This angry case of the flu turned his raspy voice into a gravel pit,
but he still managed to growl out one of the more famous lines in Final
Four history when asked during a Sunday afternoon press conference
what his strategy would be against Houston. “If we get the opening tap,

we are going to hold the ball until Tuesday morning,” Valvano said.

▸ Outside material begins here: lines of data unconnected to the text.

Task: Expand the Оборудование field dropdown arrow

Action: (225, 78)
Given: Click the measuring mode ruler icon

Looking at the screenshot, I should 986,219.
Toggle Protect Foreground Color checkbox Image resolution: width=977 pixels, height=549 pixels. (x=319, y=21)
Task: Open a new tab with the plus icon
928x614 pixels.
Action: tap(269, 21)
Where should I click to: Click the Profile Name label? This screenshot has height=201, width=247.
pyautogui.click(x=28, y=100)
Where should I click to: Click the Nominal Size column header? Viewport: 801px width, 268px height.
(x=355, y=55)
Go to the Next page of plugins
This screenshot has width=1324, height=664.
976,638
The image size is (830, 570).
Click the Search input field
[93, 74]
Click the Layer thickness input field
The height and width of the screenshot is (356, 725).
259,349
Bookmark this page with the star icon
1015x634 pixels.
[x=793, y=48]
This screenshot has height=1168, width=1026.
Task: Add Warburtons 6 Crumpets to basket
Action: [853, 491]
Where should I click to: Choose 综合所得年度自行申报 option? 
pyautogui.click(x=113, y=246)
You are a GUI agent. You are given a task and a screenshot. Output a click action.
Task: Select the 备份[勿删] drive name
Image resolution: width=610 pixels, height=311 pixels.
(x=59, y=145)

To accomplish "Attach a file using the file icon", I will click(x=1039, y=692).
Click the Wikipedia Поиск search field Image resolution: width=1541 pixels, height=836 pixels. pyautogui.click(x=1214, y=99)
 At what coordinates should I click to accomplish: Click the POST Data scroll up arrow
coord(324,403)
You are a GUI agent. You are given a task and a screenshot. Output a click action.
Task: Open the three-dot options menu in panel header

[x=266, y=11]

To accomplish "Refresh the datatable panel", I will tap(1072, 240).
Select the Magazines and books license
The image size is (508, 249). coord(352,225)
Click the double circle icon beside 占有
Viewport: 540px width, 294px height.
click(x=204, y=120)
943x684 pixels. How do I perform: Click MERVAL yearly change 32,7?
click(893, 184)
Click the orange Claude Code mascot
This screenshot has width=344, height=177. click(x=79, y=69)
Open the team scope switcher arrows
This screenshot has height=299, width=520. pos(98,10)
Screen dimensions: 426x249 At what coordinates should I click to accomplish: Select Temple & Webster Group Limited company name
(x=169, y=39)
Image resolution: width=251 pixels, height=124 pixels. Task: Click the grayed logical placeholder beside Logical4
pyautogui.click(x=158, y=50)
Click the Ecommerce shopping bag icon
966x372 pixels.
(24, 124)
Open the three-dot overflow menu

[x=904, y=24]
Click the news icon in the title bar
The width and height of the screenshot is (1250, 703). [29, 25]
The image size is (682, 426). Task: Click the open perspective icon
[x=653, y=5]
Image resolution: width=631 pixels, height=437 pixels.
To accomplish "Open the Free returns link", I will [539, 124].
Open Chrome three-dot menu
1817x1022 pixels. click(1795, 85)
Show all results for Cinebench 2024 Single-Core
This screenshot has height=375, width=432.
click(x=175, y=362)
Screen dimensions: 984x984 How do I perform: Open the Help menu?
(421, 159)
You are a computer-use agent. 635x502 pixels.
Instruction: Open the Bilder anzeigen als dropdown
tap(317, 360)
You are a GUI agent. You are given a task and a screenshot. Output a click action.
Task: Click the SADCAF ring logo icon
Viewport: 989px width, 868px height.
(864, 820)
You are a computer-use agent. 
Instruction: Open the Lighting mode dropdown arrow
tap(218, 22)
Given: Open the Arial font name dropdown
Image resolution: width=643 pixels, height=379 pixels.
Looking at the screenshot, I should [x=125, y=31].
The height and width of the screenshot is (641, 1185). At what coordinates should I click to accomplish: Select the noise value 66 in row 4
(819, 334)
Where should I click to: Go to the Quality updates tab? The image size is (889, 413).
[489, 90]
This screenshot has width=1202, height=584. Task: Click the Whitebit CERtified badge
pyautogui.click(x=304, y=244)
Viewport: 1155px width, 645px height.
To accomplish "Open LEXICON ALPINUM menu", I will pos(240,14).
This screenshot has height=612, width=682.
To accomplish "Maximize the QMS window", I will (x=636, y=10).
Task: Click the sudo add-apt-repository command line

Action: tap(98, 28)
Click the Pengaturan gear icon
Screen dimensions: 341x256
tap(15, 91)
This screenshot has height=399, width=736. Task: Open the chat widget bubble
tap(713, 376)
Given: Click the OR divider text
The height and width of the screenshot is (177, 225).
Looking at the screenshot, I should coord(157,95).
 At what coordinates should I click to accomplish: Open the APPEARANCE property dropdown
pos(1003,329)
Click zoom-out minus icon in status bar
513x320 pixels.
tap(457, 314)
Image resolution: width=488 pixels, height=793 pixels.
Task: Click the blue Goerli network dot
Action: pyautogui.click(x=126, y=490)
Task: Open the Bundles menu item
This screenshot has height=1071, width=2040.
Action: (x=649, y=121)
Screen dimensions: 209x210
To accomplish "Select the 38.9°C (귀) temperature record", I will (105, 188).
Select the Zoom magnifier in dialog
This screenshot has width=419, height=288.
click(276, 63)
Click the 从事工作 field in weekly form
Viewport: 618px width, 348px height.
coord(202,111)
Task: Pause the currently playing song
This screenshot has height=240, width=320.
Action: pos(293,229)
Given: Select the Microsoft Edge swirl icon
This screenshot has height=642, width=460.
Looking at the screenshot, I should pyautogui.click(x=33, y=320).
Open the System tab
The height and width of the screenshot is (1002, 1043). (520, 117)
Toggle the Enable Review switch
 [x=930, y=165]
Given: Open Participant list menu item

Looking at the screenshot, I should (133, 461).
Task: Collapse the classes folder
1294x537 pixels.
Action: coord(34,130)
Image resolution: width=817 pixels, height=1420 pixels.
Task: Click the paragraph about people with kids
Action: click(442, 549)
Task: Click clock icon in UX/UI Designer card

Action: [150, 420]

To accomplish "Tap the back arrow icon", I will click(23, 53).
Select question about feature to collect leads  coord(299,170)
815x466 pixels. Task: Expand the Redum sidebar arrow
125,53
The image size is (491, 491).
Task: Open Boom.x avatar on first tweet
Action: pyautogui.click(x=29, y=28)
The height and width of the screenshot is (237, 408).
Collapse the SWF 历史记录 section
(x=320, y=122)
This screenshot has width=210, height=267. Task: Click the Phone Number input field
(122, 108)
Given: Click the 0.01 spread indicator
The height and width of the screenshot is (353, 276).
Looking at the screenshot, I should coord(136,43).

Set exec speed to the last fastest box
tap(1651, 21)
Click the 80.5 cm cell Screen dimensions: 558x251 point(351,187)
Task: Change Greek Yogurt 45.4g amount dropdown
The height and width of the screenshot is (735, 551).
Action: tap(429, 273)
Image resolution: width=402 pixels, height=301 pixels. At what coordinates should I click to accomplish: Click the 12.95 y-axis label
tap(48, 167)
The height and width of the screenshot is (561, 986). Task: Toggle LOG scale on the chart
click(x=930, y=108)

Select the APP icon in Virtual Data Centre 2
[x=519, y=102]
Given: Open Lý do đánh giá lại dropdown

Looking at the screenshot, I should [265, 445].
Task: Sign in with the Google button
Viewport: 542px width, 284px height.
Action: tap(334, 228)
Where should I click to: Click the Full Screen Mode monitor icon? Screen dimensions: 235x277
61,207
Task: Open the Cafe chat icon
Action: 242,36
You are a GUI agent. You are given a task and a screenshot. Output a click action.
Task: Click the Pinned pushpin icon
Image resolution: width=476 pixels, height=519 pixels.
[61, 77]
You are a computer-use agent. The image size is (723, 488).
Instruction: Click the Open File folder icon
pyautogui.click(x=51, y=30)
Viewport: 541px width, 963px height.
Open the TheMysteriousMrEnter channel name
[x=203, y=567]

In the press building adjacent to The Pit, just about every member
of the media was trying to come up with the most unique way to
express how badly Houston would destroy N.C. State. Washington Post
columnist Dave Kindred began his column, “Trees will tap dance, elephants
will ride in the Indianapolis 500, and Orson Wells will skip
breakfast, lunch, and dinner before State finds a way to beat
Houston.”Wrote Joe Henderson of the Tampa Tribune: “Rain would make it

perfect. It always rains at an execution.” …

But as Valvano always liked to remind doubters, fairytales always

begin with “once upon at time.” …

n the night of April 4, 1983, University of Houston
coach Guy V. Lewis messed up. He thought his team — composed of
lithe forwards, a dominant, shot-swatting center, and a couple of
somewhat green guards — could sweep away Lowe, Whittenburg,
and the rest of N.C. State’s underdog basketball team with its superior

athletic ability. …

While the Wolfpack was impressed by the Cougars, they were
also a little annoyed by their arrogance. N.C. State coach Jim Valvano
feigned fright when talking about Lewis’ team, memorably saying he

planned to hold the ball. ...

Houston had heard it all before.

“Everybody we played slowed the game down, with the exception
of Louisville,” said Reid Gettys, who was a sophomore point
guard for the Cougars that season. “Nobody came out and said, ‘We
are going to run against them.’ So for us to go into a game where an
opponent said they were going to slow it down was like, ‘Duh, you

think?’ That is the way everybody played us.”

And that was Valvano’s style: thanks to Lowe’s dribbling efforts
and the lack of a shot clock in college basketball the year before, the
Wolfpack had been the lowest-scoring team in the ACC, recording
but 57 1/2 points per game. Throughout the 1982-83 season, the
Wolfpack was able to run-and-gun with the best teams in the nation
when using the ACC’s experimental shot clock and three-point line.
But Lowe was still capable of turning the tempo of a game to a crawl,
which is exactly what everyone expected for the championship

game.

Houston’s plan was the same as it had been all year: to out-run,
out-rebound and out-dunk its opposition. With a smile, Lewis told
CBS before the tip-off, “Usually the team that wins the rebounding
war wins the game. We have one other slogan, though, that we add

to that: the team with the most dunks wins the game.”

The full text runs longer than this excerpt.